Imagine that you’re sitting on the examination bed in a doctor’s office waiting to be healed. The novacane you’ve been using to numb the pain has subsided and now you’re feeling the full extent of everything that you have been covering up. The doctor enters the room to hand you a medical gown but you politely decline because you would rather stay clothed during the examination. He hands it back to you and whispers “I can only treat you if you’re willing to be exposed.”
That is a direct reflection of my visit with God in the first few months of last year. I came into his presence after I realized that I could no longer numb myself to the wounds of my past relationships if I wanted to be healed. God asked me to remove my garments and clothe myself in his Word, but I denied because I feared what would be seen. Then he whispered to me “I can only heal you if you’re willing to be exposed.”
For God to heal the wounds of my past, he had to expose every old shell that remained from being caught in the crossfire of looking for love in the wrong places and the crossfire of running back to relationships I had already been wounded in. As a result of being hurt and disappointed constantly, I began to operate in a system of anger and the absence of vulnerability in fear that I would be wounded again if I let my guard down. God told me that he had a greater chapter in my love story he had already written, but I wouldn’t be able to experience it until I was willing to go through the healing pain of exposure to experience the beauty of my blessing.
I began the process of exposure by using two bible verses as a daily prayer. “Search me, O God, and know my heart; test me and know my anxious thoughts. Point out anything in me that offends you, and lead me along the path of everlasting life,” (Psalm 139:23-24). This prayer was my invitation to God to thoroughly examine my heart and my mind and to begin exposing everything about me that he was not pleased with so that I could align myself with his will for my life. When I began using this prayer, I never could have imagined how powerful it was. It seemed like immediately after I prayed it, God began to fog the life that I thought was crystal clear. My ex came back into my life to fog another situation that God had given me confirmation on. Because I knew that my prayers had asked God to test me to know my anxious thoughts, then I was able to recognize the fog and clear it before I jeopardized my blessing. Then, over the next two weeks I ran into two more of my exes back to back. Things began to look really cloudy once again, so I began to pray and request clarity for my life because this couldn’t just be a coincidence. Everything that happens is ordained by God so I needed him to explain why he ordained me having to face all three of my exes within three weeks. When he answered, he told me it was because he was answering the prayer that I was praying. God was ready to lead me along the path of everlasting life and an amazing love life, but before that occurred I had asked him to search my heart. The only way he could search my heart is to expose the three men that had once held a piece of it, so I could analyze the condition of my heart when I had given it to them. I had also asked him to test me to find out my anxious thoughts. He brought my exes back to test whether I would trust him and believe in a situation that seemed uncomfortable or give into my anxious thoughts about my new situation and revert back to my past where crossfire would occur again. I had asked him to point out anything that offended him, so he needed me to see what happened when I chose to make emotional relationship choices and failed to consult his will for my life.

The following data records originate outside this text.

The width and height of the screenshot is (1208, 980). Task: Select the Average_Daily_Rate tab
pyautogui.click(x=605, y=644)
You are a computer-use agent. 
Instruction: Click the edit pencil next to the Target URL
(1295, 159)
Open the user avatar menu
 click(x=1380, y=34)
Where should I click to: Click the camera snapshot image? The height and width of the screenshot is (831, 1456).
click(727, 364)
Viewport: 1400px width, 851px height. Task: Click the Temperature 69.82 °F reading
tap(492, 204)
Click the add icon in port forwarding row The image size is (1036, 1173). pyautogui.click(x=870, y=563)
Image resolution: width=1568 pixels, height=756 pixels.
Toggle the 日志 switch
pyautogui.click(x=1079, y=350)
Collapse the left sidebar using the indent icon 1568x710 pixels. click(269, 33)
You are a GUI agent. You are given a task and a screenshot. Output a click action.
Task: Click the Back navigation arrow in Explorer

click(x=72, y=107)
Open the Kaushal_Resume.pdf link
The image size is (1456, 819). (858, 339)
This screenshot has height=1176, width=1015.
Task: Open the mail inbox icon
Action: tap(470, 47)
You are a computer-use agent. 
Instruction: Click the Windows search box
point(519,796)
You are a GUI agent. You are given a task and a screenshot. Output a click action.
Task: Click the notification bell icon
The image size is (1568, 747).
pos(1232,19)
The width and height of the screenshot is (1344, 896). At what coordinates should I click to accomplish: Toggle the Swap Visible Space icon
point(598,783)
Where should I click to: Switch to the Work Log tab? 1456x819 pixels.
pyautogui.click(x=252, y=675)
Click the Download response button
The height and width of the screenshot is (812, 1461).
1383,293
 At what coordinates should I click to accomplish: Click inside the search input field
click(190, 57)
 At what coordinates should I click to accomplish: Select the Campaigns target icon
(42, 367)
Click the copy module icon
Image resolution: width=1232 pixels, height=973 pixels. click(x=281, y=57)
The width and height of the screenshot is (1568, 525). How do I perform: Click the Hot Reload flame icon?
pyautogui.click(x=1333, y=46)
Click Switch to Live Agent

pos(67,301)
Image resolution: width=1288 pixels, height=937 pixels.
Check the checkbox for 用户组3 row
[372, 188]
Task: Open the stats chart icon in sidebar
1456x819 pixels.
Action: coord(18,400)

The process of being exposed was very uncomfortable, because it forced me to take responsibility for my past. There were many times where I didn’t know whether this was worth it and times where I wanted to find a ruler small enough to measure the dimensions of a mustard seed so I could calculate exactly how much faith I needed to move this mountain because I didn’t know whether I could produce an inch more. It was not an easy process, but at the end of the day I knew that I needed this. I needed God to let me see the woman I was back then and not just the woman I pretended to be. As God exposed more and more to me about who I was, I finally learned who I am. The healing pain of exposure exposed who I am as a woman, what I can provide as a partner, and where I am on my journey to become a Proverbs 31 woman that is clothed with “strength and dignity” and “laughs without fear of the future.”